**Work instructions:**
The required output is an exact restatement of the lines, starting with the one that contains "Given: Tap the Signal strength -103 dBm value" and finishing with the last line of the listing. It contains no pictures.

**Input:**
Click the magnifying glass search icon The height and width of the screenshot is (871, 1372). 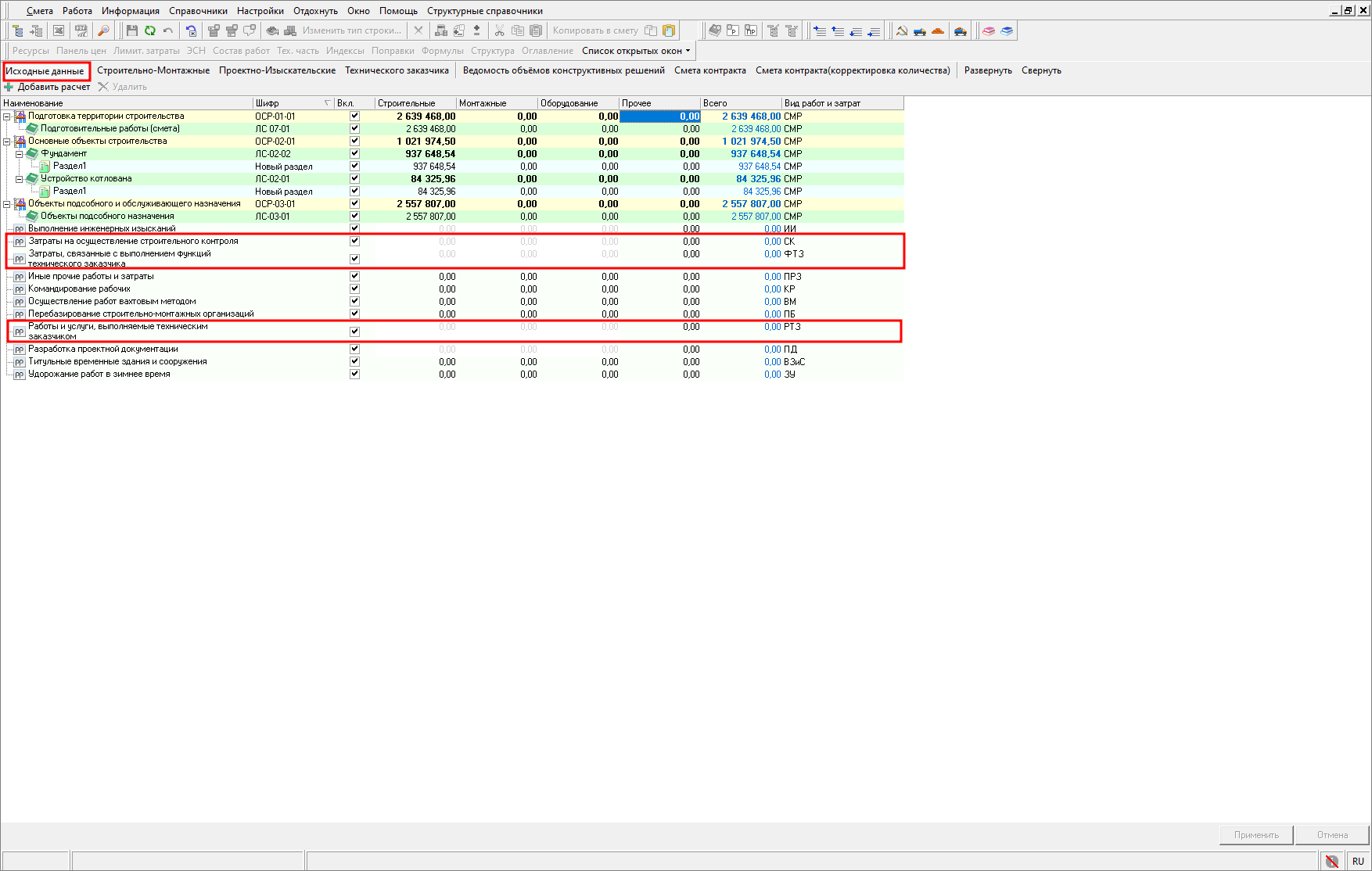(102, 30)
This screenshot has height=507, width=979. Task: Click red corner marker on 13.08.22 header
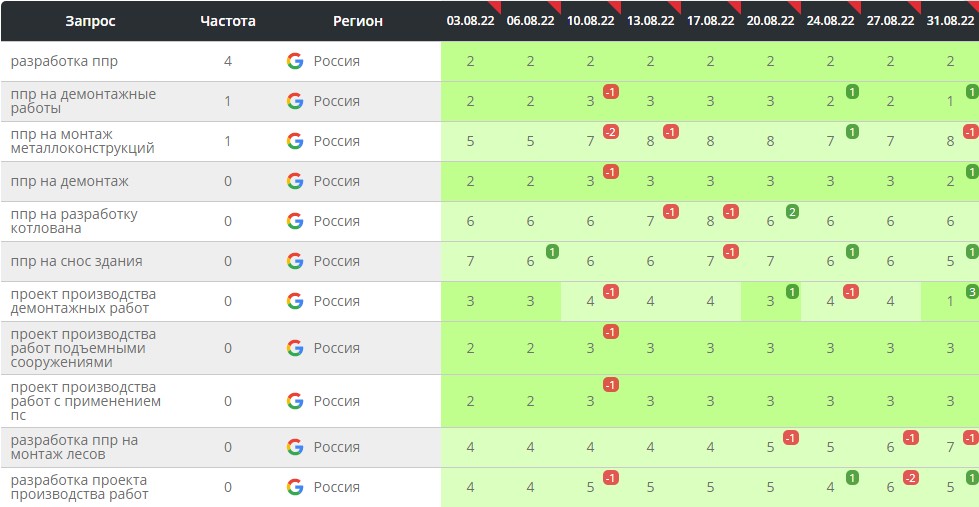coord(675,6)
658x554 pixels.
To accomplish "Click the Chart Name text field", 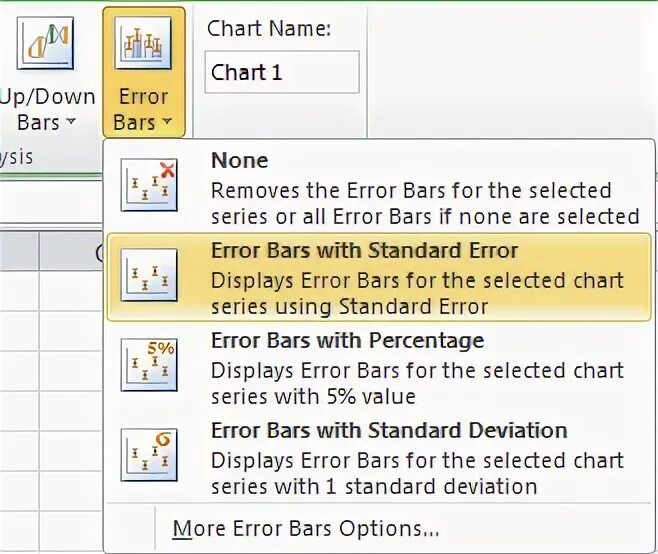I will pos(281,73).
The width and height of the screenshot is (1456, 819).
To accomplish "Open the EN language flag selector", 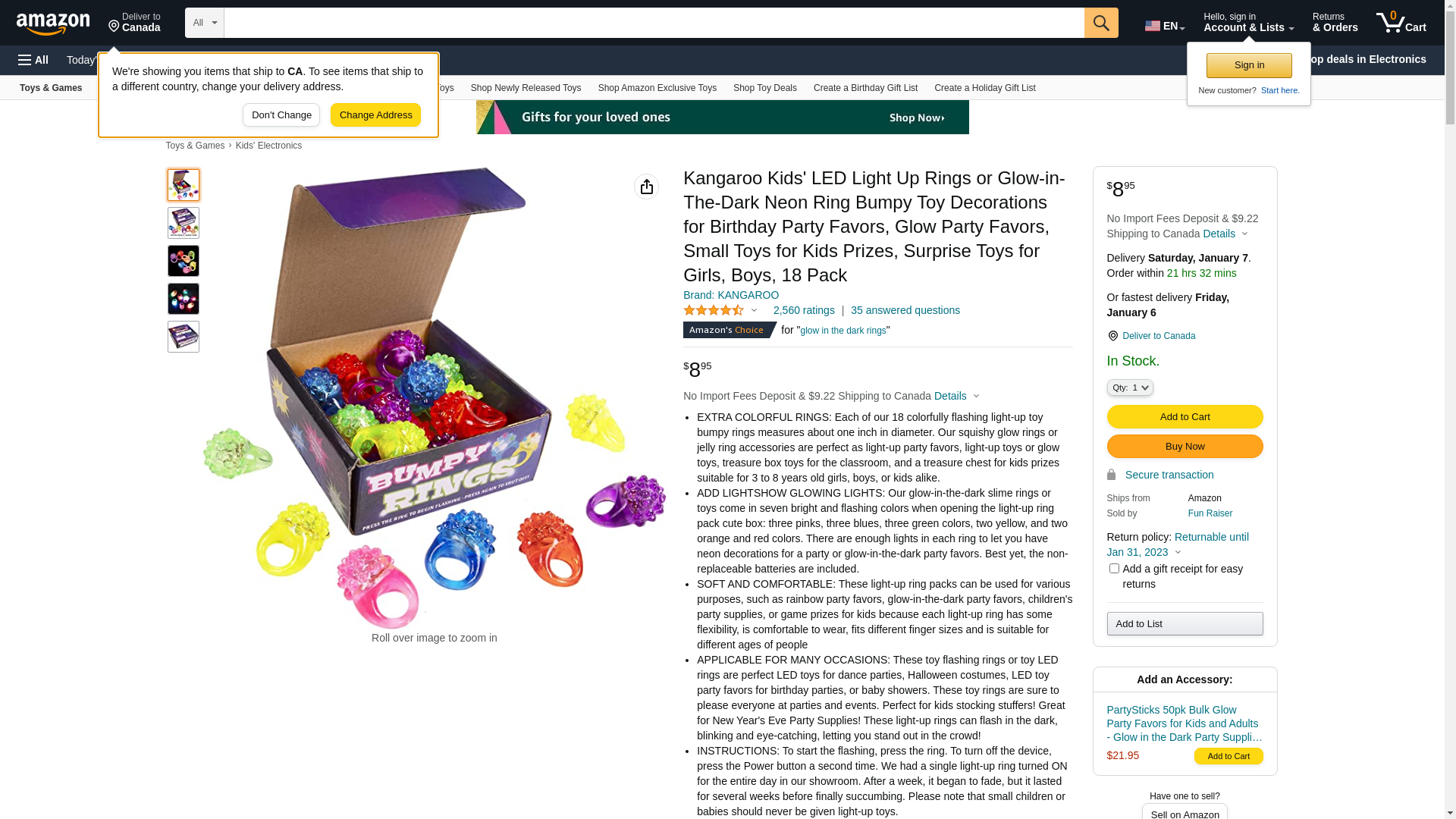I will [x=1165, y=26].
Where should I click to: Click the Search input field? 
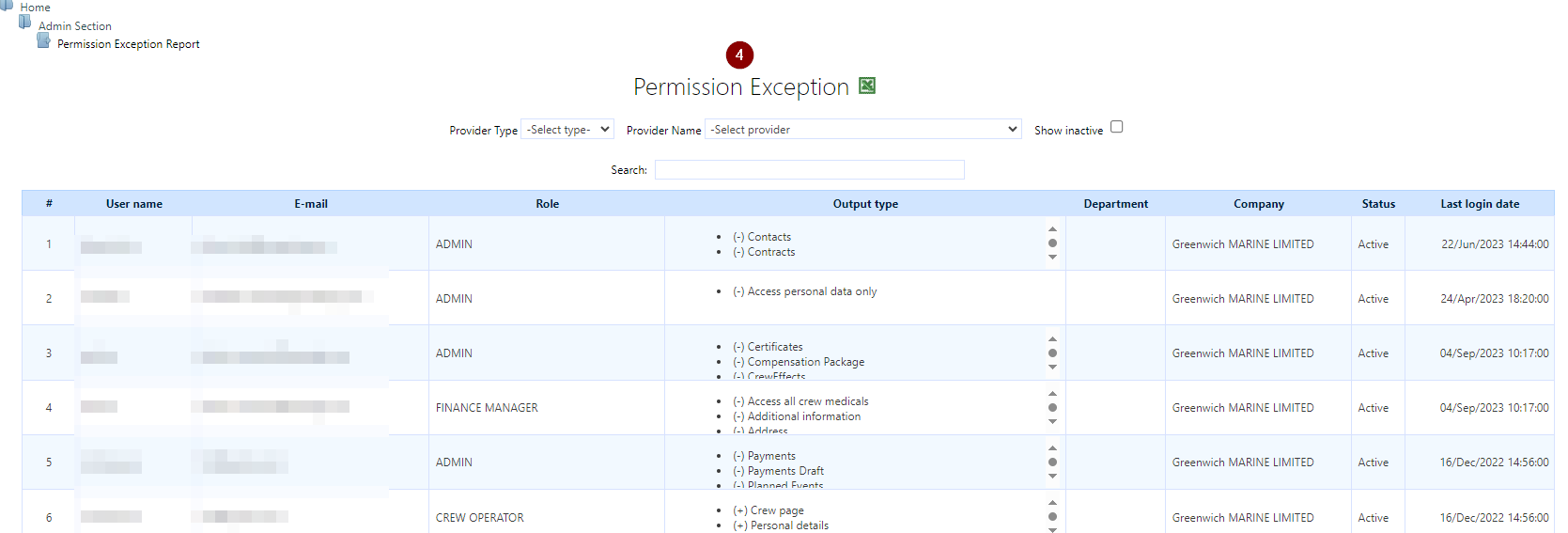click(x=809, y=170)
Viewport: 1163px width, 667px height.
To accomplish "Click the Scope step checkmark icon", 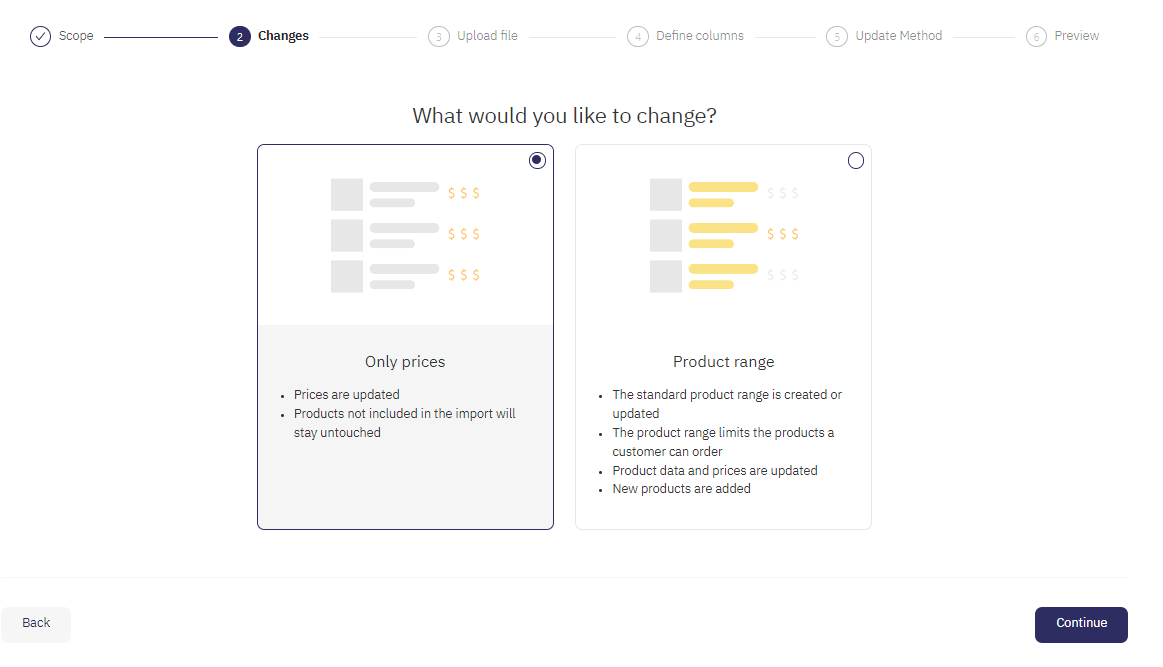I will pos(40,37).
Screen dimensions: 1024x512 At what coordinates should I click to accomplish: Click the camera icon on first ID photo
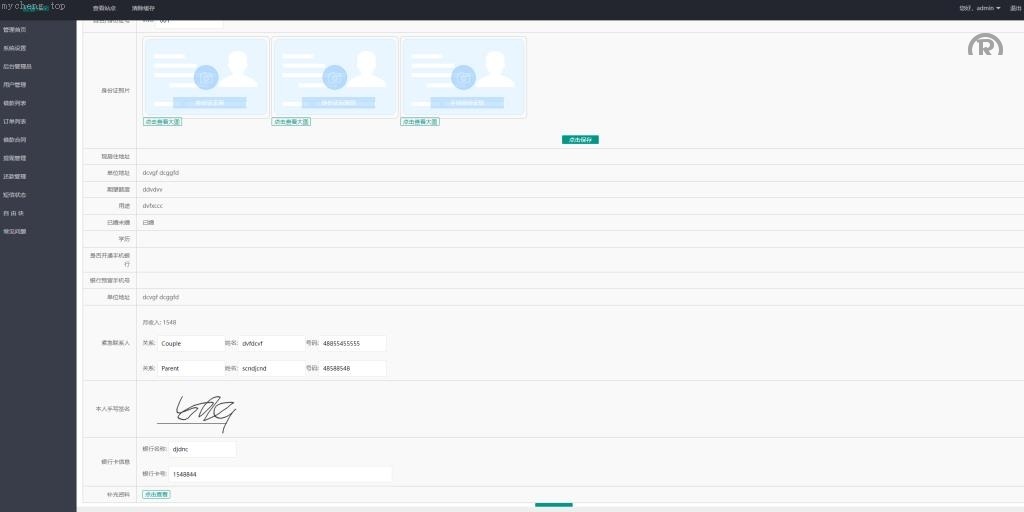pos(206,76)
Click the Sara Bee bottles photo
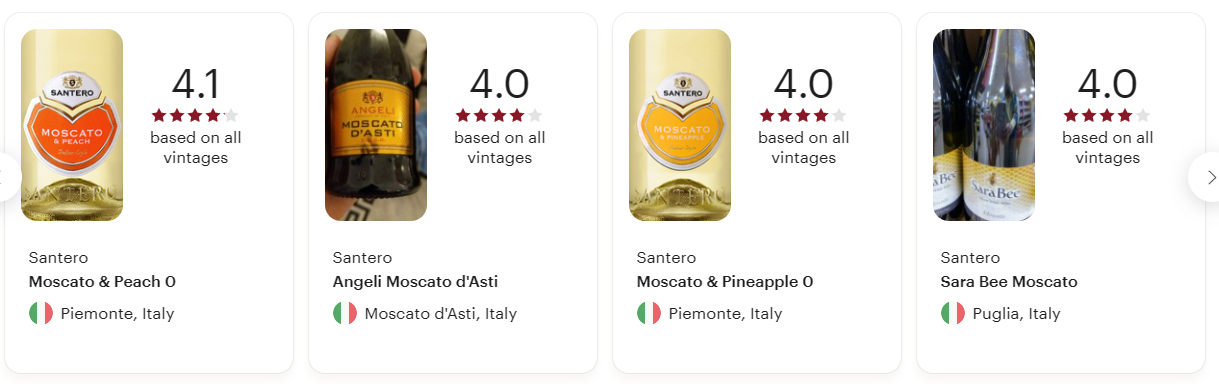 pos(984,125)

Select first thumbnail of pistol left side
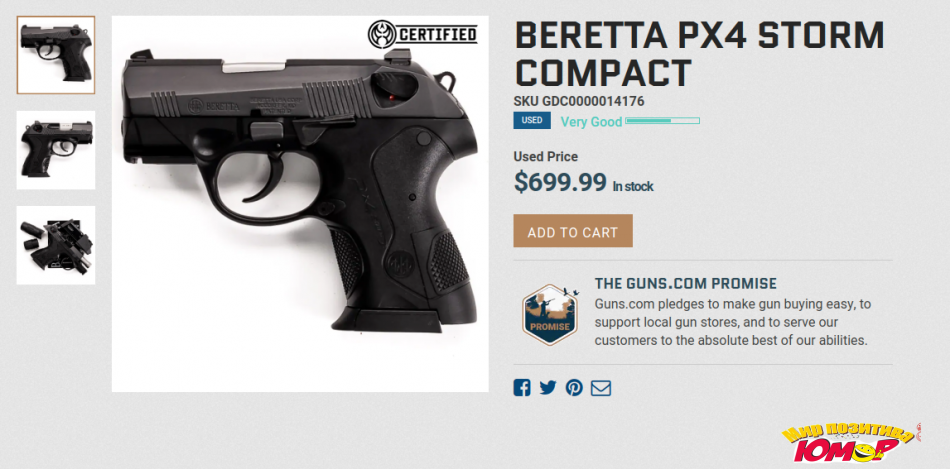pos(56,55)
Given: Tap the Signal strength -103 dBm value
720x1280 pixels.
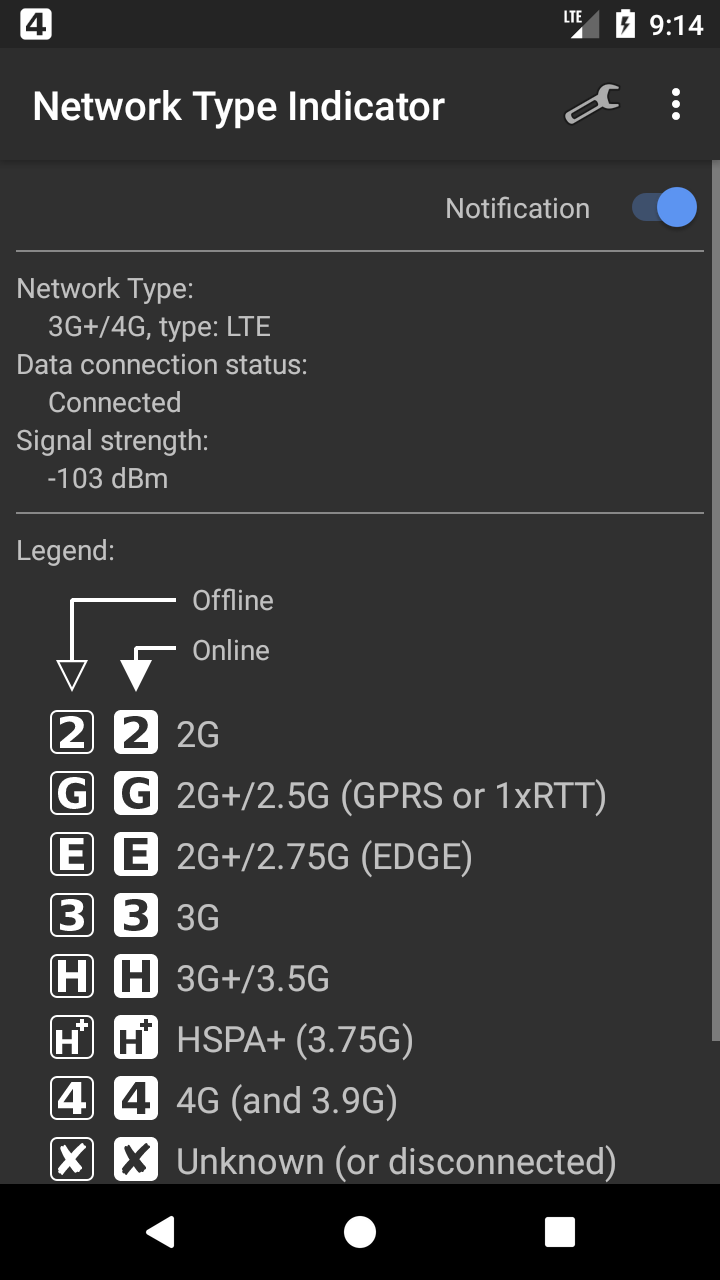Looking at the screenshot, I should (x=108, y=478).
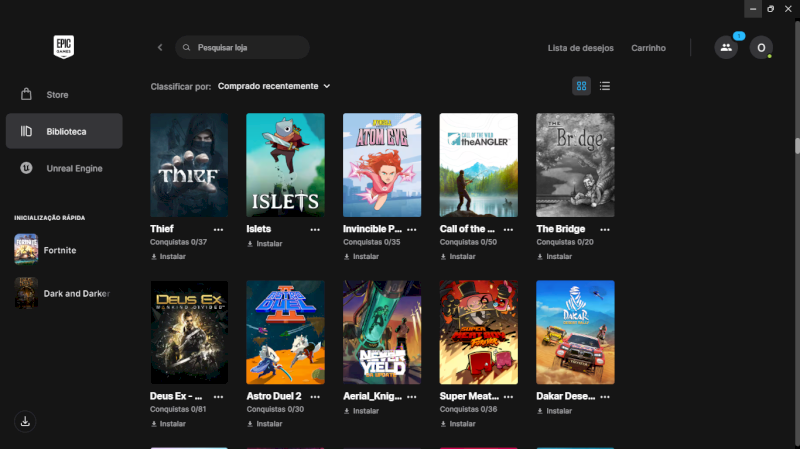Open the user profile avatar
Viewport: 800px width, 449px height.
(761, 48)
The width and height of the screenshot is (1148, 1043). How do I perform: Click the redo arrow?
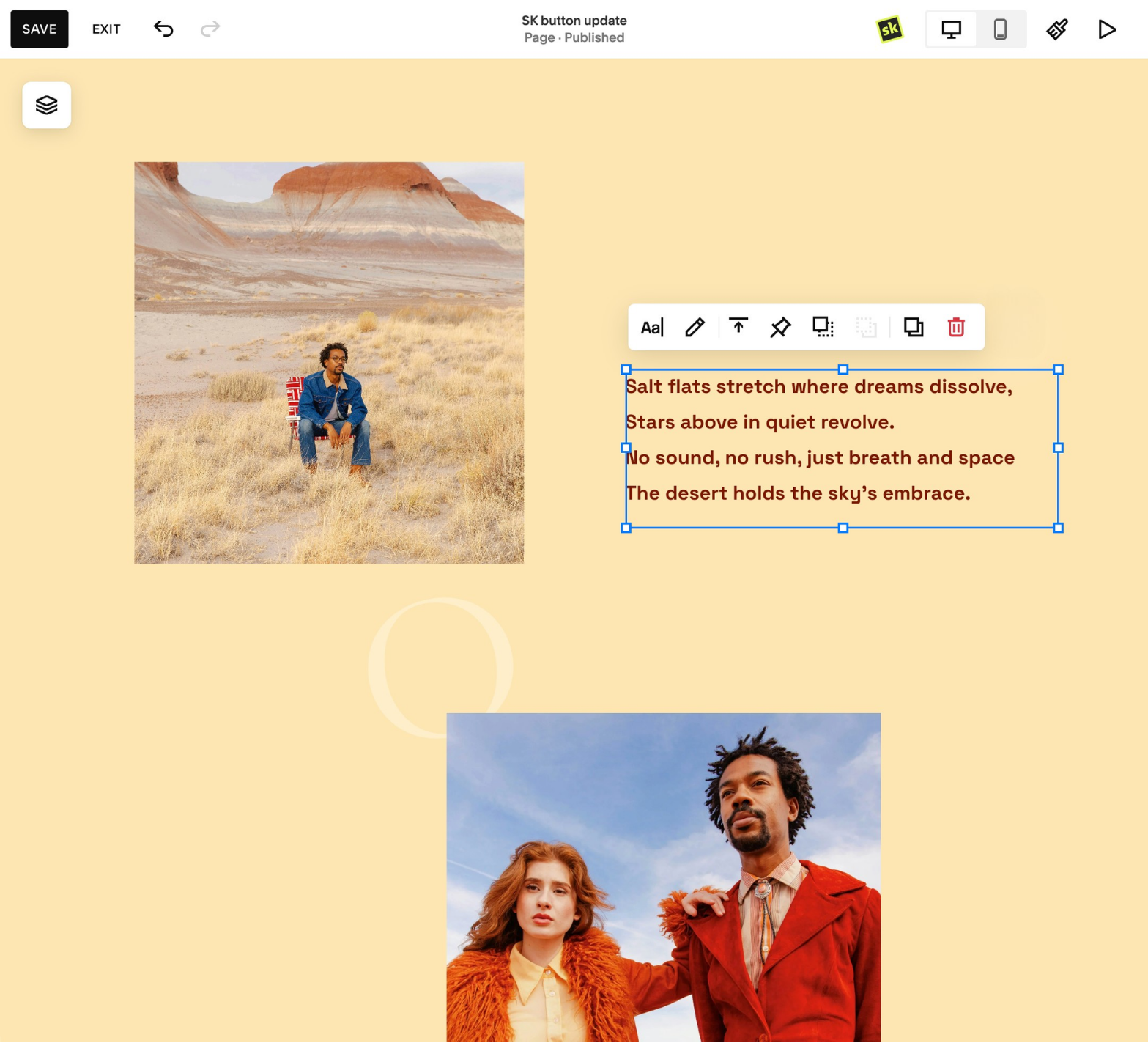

**Reply to the task:**
Given: Tap the Signal strength -103 dBm value
720x1280 pixels.
Looking at the screenshot, I should (x=108, y=478).
Open the user profile avatar
Viewport: 800px width, 449px height.
(761, 48)
The width and height of the screenshot is (1148, 1043). How do I perform: Click the redo arrow?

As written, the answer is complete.